A City for Strolling
Jackson Square is one of New Orleans’ most recognizable attractions. Take a stroll along slate flagstone pavers as you watch artists plying their craft or find a shady bench and people-watch. City Park, founded in 1853, is one of the oldest parks in the country. Home to 600-year-old oak trees draped in Spanish moss and stone bridges that cross rippling streams, this is a relaxing respite from the city’s hustle and bustle.
Since 1902, golfing has been a major pastime for New Orleanians. There’s a course for every level of play, so golfers can enjoy the iconic courses or tee off at an old-school course with natural surroundings. NOLA is home to the annual Zurich Classic stop on the PGA tour.
An Eclectic Delight
St. Louis Cathedral is the oldest Catholic cathedral in continuous use in the country and among the tallest and most imposing structures in the French Quarter. Admire beautiful stained-glass windows shining colorful light on the rococo-style gilded altar. Hear a quiet whisper on a rainy day? That’s just Pere Dagobert, a monk rumored to haunt the church.
NOLA Art Scene
The Ogden Museum of Southern Art is home to the largest and most extensive collection of Southern art, including visual arts, music, literature and culinary history. New Orleans cemeteries are renowned for their resourcefulness and history. Walk the local graveyards for a peek into the haunting French-inspired beauty of these Cities of the Dead. And delight in a Jazz Funeral, an authentic New Orleans tradition of “cutting the body loose.” Held in April and May, the New Orleans Jazz and Heritage Festival brings top musicians to the Big Easy.

::::

REQUIRED ACTION -
According to the text on New Orleans attractions, who is rumored to haunt St. Louis Cathedral?

[Saved entries]
::::

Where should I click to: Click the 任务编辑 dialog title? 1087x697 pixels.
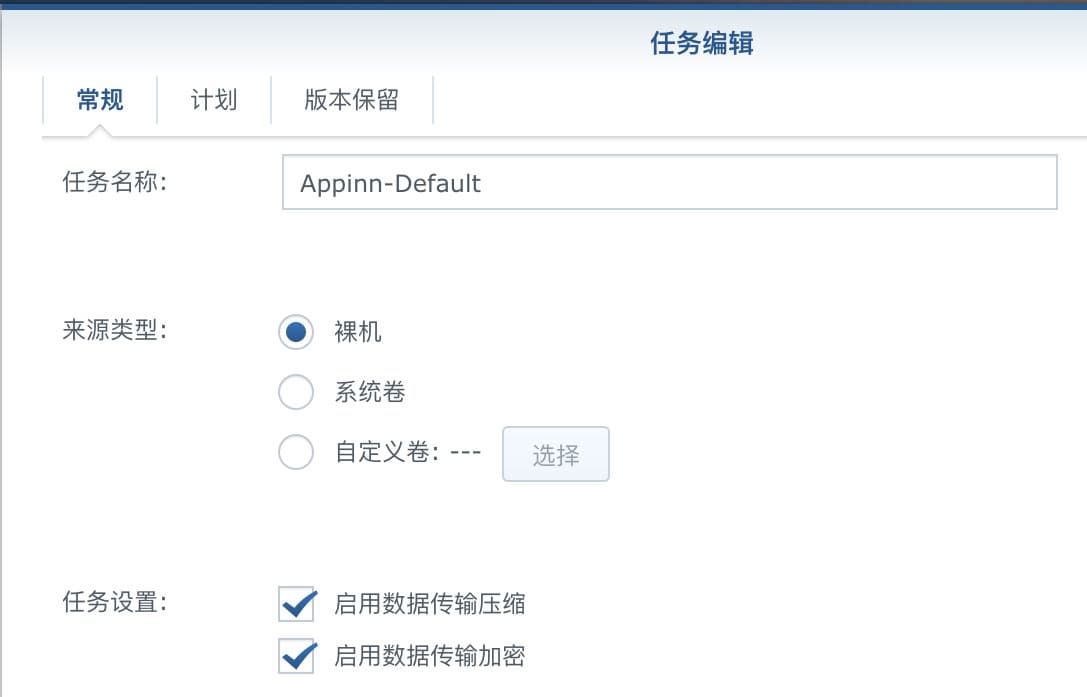pyautogui.click(x=702, y=43)
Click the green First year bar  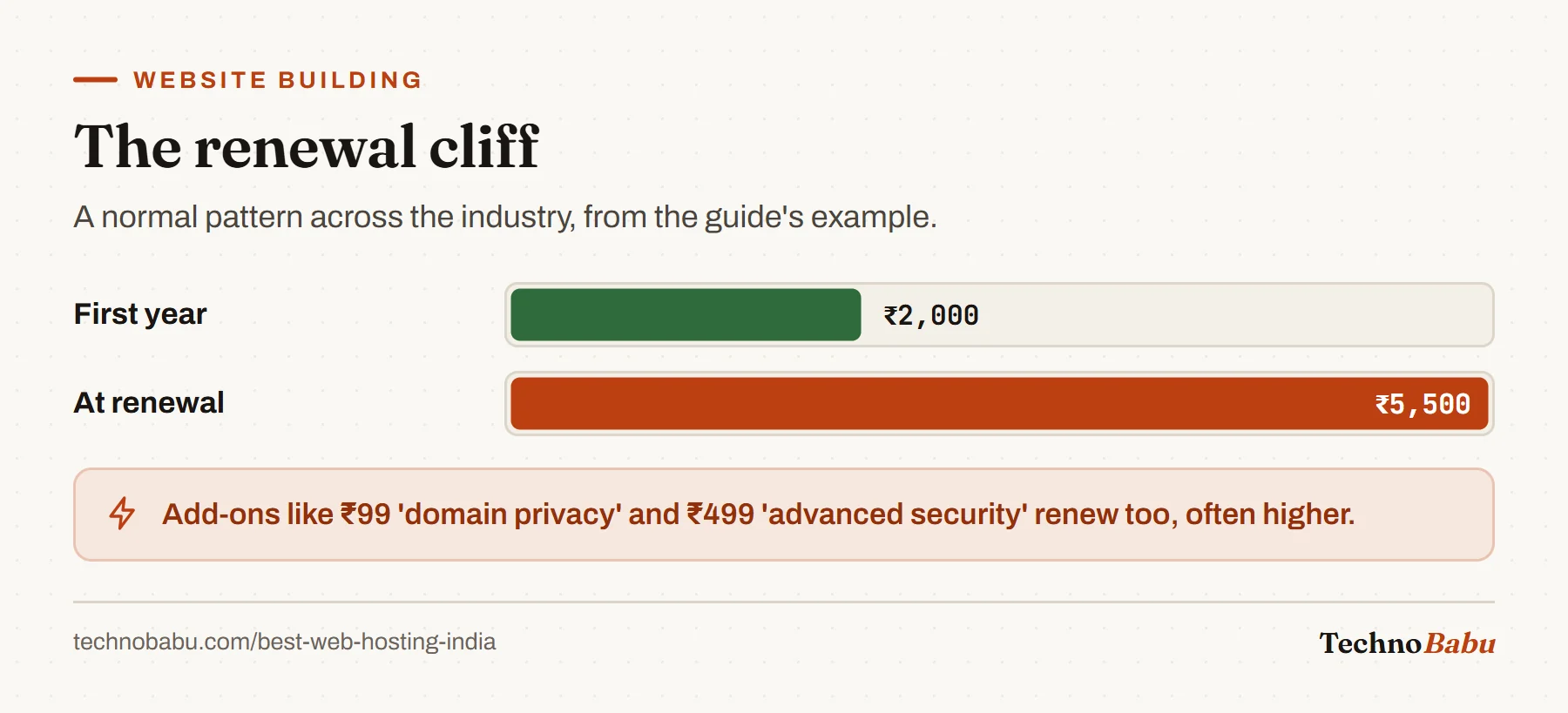686,315
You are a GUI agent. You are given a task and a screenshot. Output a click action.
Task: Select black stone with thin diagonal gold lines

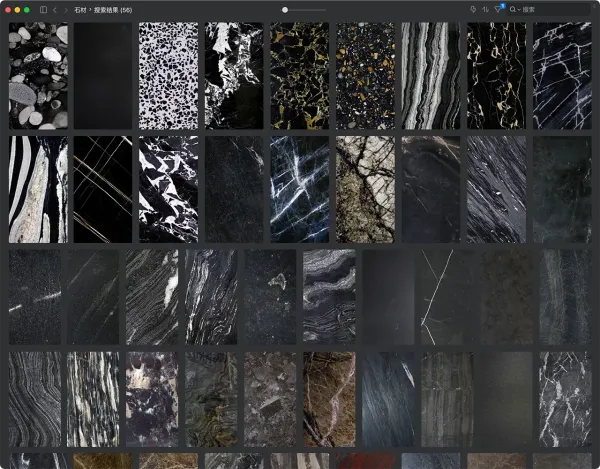(x=103, y=189)
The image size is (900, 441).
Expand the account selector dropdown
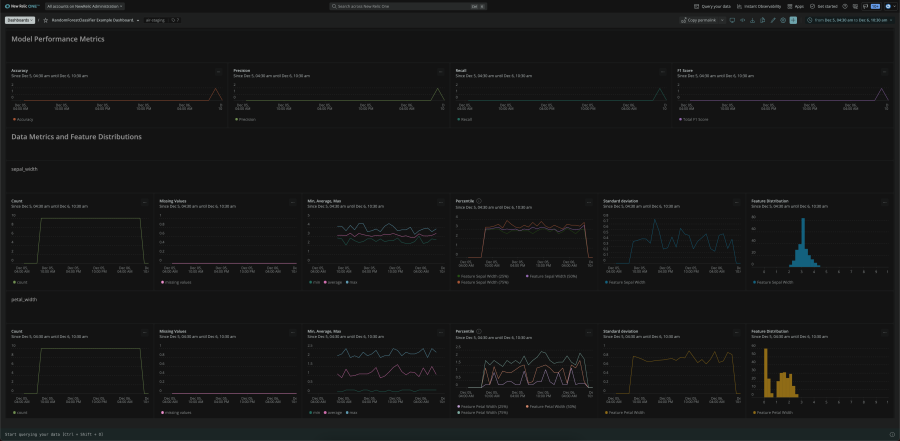pyautogui.click(x=84, y=6)
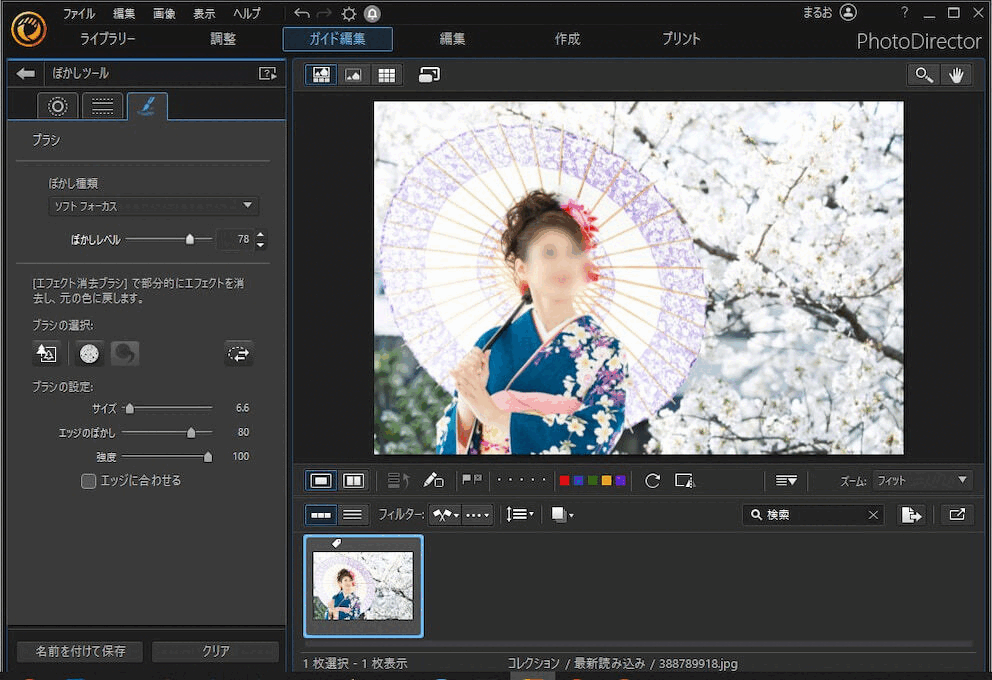Image resolution: width=992 pixels, height=680 pixels.
Task: Open the export photos icon
Action: (911, 514)
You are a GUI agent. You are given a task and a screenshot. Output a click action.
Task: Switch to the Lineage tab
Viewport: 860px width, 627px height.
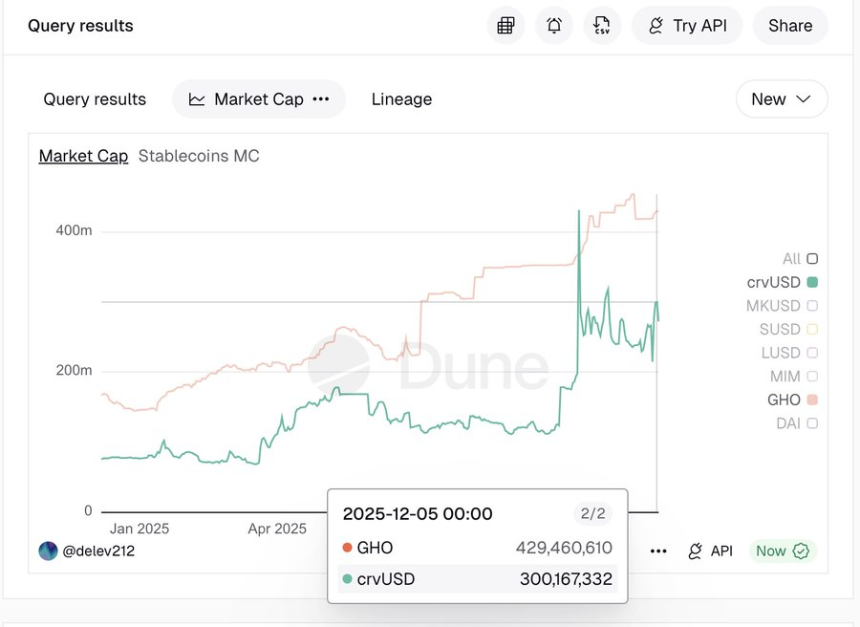[x=401, y=99]
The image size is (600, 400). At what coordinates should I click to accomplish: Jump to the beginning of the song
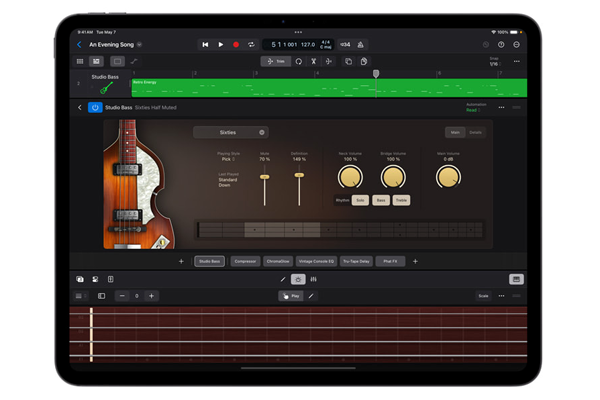point(205,45)

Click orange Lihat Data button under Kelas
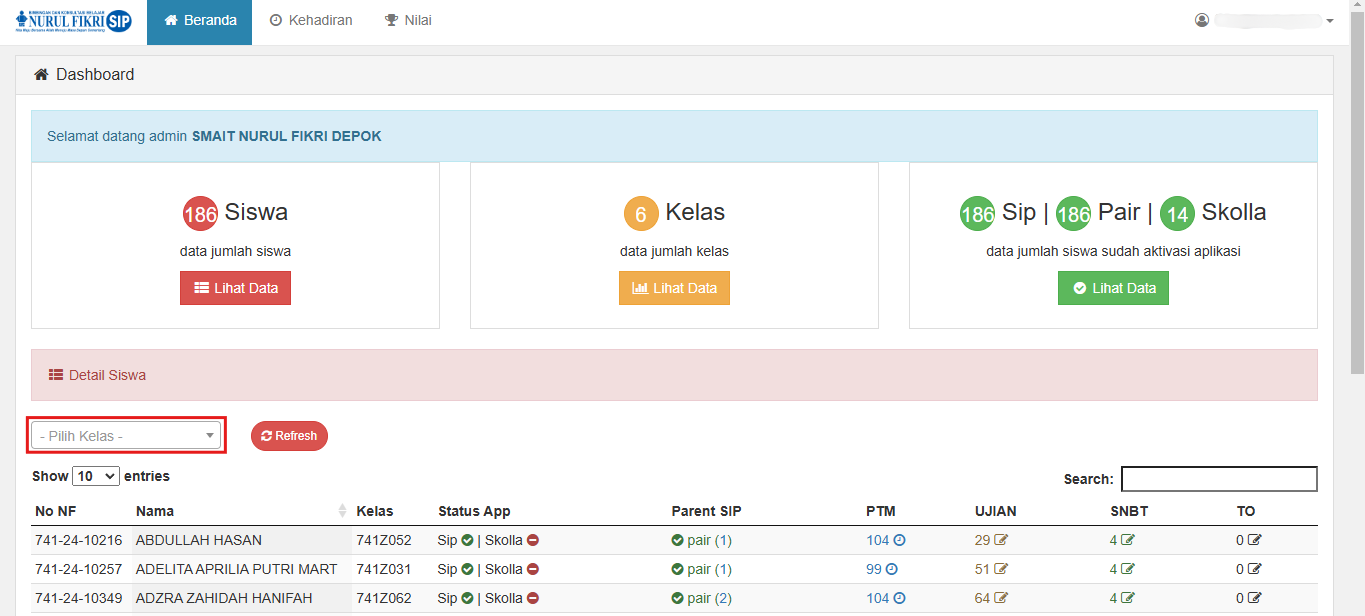click(674, 288)
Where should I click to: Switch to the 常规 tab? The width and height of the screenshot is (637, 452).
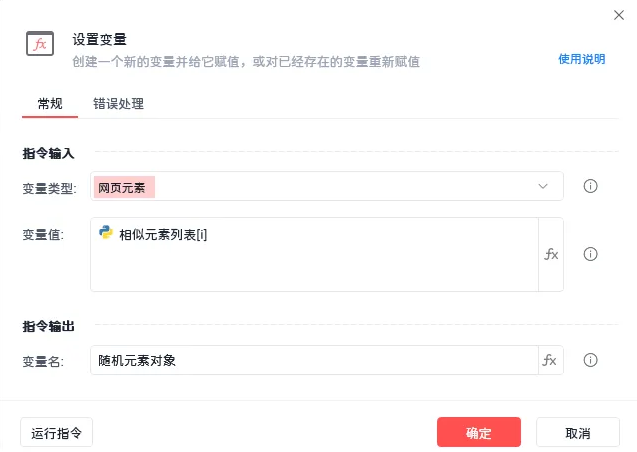(50, 103)
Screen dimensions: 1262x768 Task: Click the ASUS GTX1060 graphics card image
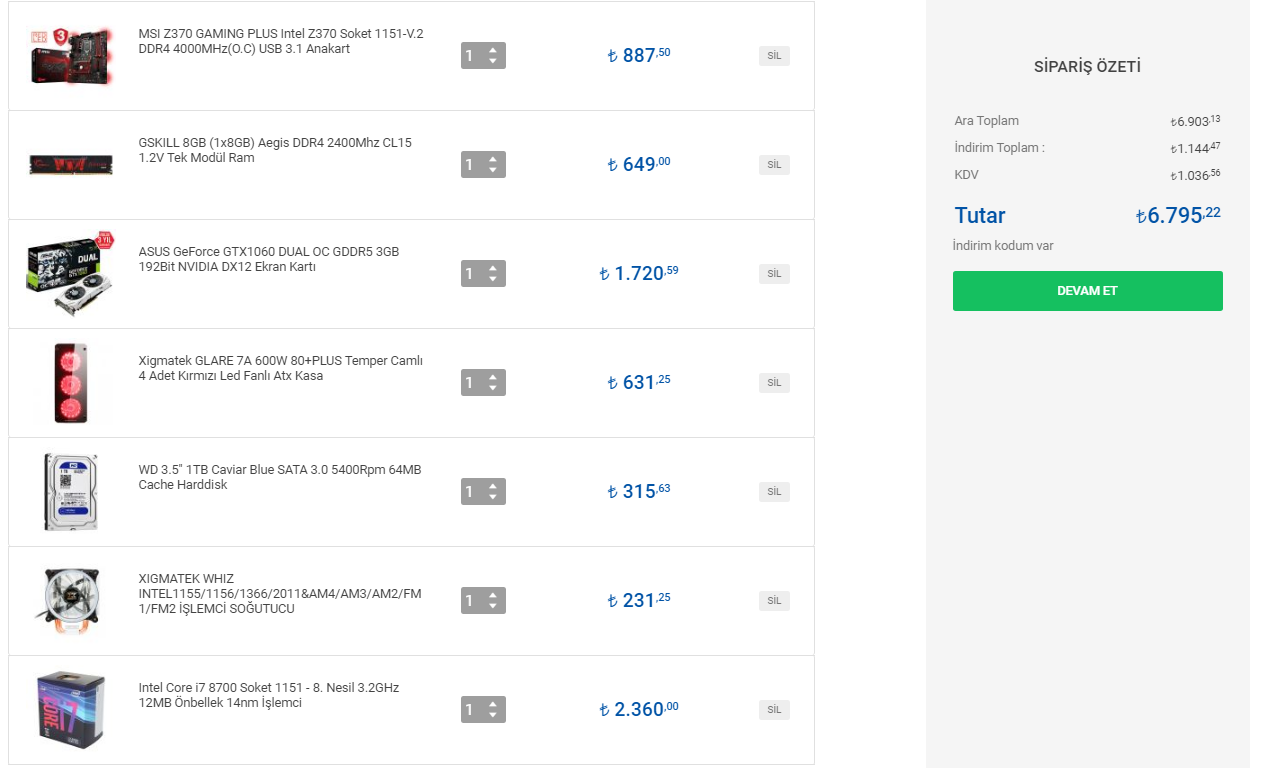(70, 274)
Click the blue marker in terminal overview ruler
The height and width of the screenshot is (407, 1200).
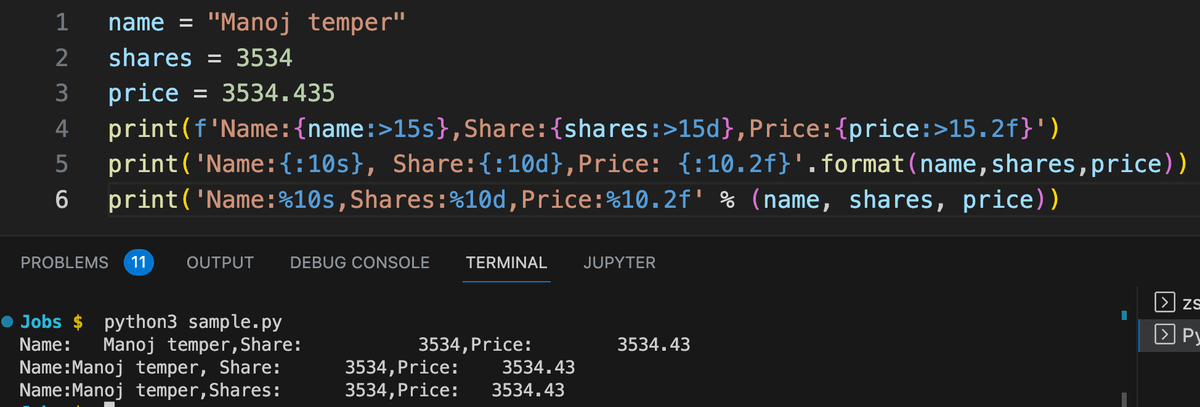tap(1125, 315)
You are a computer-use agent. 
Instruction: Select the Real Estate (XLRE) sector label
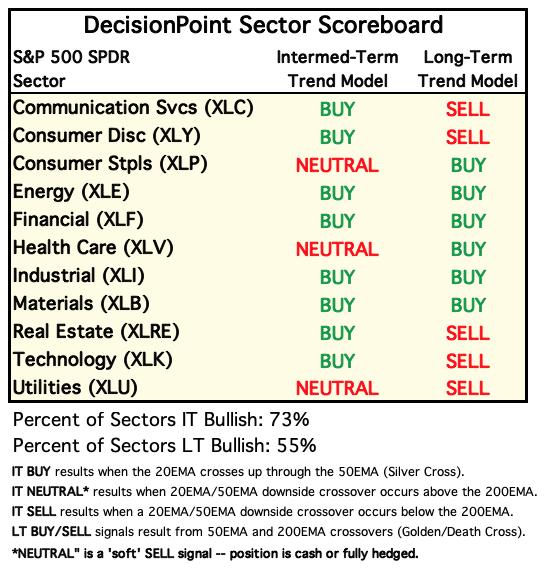[96, 332]
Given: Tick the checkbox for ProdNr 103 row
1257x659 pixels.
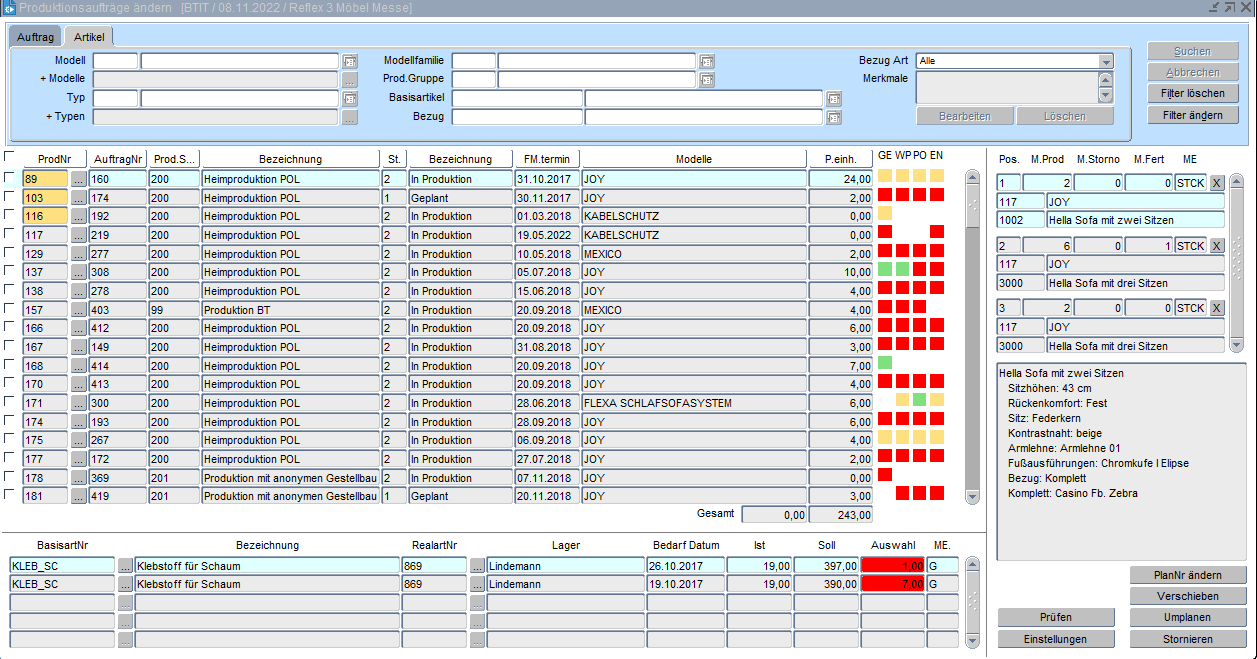Looking at the screenshot, I should [x=10, y=197].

::::

THE ANSWER -
Pere Dagobert, a monk.